Solving a system of multivariable equations

[maxjohnson]

Consider the equation system

x*e^y + y*f(z) = a
x*g(x,y) +z^2 = b

where f(z) and g(x,y) are differentiable functions, and a and b are constants. Suppose that the system defines x and y as differentiable functions of z. Find expressions for dx/dz and dy/dz.

Any help would be appreciated!

Thank you!

 

[Greg]

Hello maxjohnson and welcome to MHB! :D

We ask that our users show their progress (work thus far or thoughts on how to begin) when posting questions. This way our helpers can see where you are stuck or may be going astray and will be able to post the best help possible without potentially making a suggestion which you have already tried, which would waste your time and that of the helper.

Can you post what you have done so far?

 

[maxjohnson]

This is what I’ve got so far:

1. dxe^y + dyxe^y + dyf(z) + yf’(z)dz = 0

2. g(x,y) + x(dg(x,y)/dx)dx + x(dg(x,y)/dy)dy = -2zdz

 

[I like Serena]

This is what I’ve got so far:

1. dxe^y + dyxe^y + dyf(z) + yf’(z)dz = 0

2. g(x,y) + x(dg(x,y)/dx)dx + x(dg(x,y)/dy)dy = -2zdz

Hi maxjohnson! Welcome to MHB! (Smile)

Good.
Now divide both equations by dz, so that they will contain $\d x z$ and $\d y z$.
That means we have 2 equations with $\d x z$ and $\d y z$ as unknowns, which we can solve can't we? (Wondering)
(Click Reply With Quote if you want to know how to format derivatives like that.)

 

[S.G. Janssens]

I'm not so fond of treating derivatives as quotients of differentials, but I think formally it works out here.

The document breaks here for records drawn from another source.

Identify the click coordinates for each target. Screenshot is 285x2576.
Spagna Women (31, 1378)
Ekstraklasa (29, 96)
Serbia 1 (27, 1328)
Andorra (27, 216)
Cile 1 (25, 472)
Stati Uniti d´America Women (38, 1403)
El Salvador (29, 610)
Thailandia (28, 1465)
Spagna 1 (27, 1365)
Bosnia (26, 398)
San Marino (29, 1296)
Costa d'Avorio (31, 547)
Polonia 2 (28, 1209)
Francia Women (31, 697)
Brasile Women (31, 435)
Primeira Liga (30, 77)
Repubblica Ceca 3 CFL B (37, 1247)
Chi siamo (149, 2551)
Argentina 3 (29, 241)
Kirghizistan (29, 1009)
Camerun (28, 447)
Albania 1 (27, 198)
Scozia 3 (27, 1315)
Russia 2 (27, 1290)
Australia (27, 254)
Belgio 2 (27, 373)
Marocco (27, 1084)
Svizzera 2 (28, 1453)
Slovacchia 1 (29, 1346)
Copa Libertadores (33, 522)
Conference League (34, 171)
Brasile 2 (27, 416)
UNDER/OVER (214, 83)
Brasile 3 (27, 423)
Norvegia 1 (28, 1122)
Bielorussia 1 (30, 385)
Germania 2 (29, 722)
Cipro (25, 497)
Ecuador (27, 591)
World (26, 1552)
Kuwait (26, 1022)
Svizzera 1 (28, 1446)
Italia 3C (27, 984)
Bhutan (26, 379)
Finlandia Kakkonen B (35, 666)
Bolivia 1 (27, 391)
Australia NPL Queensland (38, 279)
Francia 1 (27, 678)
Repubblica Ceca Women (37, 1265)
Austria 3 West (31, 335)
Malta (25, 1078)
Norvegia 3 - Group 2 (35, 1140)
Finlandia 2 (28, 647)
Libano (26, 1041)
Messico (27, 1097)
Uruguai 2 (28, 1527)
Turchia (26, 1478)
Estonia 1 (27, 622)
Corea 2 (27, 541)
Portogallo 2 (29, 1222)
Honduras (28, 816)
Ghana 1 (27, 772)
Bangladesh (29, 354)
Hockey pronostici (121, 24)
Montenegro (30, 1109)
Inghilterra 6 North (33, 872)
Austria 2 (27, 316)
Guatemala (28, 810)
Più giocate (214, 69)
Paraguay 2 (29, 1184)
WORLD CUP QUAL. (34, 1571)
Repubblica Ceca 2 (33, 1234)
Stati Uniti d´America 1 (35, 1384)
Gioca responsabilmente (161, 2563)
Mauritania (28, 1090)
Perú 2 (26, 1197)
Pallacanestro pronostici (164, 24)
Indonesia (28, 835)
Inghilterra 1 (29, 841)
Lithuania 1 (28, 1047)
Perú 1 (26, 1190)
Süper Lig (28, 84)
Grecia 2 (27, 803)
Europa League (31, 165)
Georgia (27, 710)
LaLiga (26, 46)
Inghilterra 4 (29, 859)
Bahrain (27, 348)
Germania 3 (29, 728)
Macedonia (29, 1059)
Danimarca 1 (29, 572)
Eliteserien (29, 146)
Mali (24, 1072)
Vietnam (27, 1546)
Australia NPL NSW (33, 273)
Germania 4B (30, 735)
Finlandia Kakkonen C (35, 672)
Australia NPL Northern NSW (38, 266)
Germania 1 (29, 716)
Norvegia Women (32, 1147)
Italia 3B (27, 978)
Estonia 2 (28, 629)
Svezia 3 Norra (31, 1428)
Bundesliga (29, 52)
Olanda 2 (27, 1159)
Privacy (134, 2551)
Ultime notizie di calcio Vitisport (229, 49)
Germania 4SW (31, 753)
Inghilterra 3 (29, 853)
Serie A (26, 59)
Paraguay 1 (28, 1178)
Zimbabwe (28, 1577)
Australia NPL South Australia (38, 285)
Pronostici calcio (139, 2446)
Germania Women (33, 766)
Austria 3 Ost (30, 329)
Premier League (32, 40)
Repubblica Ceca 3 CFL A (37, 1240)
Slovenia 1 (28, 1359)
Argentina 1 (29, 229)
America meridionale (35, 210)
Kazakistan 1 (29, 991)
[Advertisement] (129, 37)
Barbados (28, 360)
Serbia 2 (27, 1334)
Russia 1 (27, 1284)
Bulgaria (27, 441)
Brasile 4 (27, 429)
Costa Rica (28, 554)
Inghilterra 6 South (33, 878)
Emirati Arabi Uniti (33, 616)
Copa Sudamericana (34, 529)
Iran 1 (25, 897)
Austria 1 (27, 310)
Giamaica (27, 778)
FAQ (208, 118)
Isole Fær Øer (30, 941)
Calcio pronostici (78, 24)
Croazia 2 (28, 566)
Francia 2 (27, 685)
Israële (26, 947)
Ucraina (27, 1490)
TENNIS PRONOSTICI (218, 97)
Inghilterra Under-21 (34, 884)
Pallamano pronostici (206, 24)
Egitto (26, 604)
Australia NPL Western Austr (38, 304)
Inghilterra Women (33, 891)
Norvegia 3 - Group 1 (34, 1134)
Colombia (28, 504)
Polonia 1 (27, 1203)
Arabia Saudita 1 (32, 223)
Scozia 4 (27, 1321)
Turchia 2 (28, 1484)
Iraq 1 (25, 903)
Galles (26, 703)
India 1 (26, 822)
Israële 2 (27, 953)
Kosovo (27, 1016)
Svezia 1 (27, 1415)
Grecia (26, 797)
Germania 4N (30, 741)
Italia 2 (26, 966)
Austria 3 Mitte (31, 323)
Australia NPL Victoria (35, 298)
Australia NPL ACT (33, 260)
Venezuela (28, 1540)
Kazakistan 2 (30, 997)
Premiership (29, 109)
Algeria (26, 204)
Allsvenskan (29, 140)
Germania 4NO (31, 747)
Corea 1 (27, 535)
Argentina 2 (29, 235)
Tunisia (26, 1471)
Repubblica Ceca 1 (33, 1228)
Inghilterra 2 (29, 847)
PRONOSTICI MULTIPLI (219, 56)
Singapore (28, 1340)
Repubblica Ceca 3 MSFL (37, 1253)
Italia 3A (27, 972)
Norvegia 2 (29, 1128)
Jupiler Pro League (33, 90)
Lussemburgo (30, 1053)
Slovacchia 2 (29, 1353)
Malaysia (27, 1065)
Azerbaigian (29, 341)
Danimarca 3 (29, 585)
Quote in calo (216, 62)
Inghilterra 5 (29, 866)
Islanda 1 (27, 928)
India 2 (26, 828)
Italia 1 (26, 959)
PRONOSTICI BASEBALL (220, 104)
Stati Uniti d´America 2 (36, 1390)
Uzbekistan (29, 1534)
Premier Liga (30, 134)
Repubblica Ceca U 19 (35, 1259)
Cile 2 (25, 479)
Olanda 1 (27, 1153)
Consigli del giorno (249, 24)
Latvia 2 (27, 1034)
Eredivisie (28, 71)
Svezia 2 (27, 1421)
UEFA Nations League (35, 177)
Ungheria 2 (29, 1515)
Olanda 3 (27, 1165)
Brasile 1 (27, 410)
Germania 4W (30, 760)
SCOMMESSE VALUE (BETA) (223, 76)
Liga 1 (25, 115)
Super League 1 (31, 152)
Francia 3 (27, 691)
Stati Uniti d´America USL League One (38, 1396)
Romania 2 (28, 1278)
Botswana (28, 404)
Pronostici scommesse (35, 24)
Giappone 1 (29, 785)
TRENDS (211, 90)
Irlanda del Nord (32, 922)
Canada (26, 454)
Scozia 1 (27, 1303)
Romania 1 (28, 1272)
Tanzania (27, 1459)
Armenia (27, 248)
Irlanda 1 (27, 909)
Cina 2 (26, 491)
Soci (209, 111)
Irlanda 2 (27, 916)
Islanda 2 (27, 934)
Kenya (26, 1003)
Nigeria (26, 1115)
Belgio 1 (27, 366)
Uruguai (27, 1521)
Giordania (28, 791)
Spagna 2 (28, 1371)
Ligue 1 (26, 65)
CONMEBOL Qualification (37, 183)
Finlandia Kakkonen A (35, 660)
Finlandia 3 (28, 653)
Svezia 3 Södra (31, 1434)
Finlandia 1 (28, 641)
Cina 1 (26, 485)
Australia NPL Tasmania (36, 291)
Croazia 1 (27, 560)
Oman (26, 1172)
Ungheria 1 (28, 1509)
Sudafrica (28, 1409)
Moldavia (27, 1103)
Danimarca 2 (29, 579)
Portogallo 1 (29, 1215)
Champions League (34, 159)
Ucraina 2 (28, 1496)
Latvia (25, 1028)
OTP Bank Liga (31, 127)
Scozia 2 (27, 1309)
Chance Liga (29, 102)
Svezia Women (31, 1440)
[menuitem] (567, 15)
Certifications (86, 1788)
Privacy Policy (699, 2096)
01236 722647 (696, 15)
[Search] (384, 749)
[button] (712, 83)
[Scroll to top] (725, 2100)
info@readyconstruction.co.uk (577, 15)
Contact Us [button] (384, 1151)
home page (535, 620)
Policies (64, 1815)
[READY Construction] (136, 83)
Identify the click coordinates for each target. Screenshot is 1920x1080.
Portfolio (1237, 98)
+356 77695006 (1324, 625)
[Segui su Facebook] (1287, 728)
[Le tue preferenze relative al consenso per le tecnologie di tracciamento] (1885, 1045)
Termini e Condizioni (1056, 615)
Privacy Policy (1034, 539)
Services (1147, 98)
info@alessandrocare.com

Without wanting to be argumentative, I would like to add some comments that I hope could be helpful for the OP and/or others. The original system from post #1 is
\[
\left\{
\begin{aligned}
x e^y + y f(z) &= a\\
x g(x,y) +z^2 &= b
\end{aligned}
\right.
\]
It was given that the system defines $x$ and $y$ as differentiable functions of $z$, but how do we find out whether this is indeed the case? This can be done together with the rest of the problem along the following lines, at least locally and provided that we are allowed to assume additionally that the derivatives of $f$ and $g$ are continuous.

The above system can be written as $F(x,y,z) = 0$ with $F : \mathbb{R}^2 \times \mathbb{R} \to \mathbb{R}^2$ given by
\[
F(x, y, z) =
\begin{pmatrix}
x e^y + y f(z) - a\\
x g(x,y) +z^2 - b
\end{pmatrix}
\]
Let $D_1F$ be the partial derivative of $F$ with respect to its first two arguments. At any point $(x_0,y_0,z_0) \in \mathbb{R}^3$ where $F(x_0,y_0,z_0) = 0$ and the $2 \times 2$ matrix $D_1F(x_0,y_0,z_0)$ is non-singular, the Implicit Function Theorem applies: There exists a continuously differentiable function $G$, defined in a neighborhood $U$ of $z_0$ and taking values in a neigborhood $V$ of $(x_0,y_0)$, such that for each $z \in U$ the equation $F(x,y,z) = 0$ has the unique solution $G(z) \in V$. We may differentiate the relation $F(G(z),z) = 0$ with respect to $z \in U$ to find
\[
D_1F(G(z),z)DG(z) + D_2F(G(z),z) = 0,
\]
so $DG(z) = -[D_1F(G(z),z)]^{-1}D_2F(G(z),z)$ for all $z \in U$. (The non-singularity of $D_1F(G(z_0),z_0)$ and the continuity of the derivatives of $f$ and $g$ are used together to ensure that the matrix inverse exists for $z$ near $z_0$.)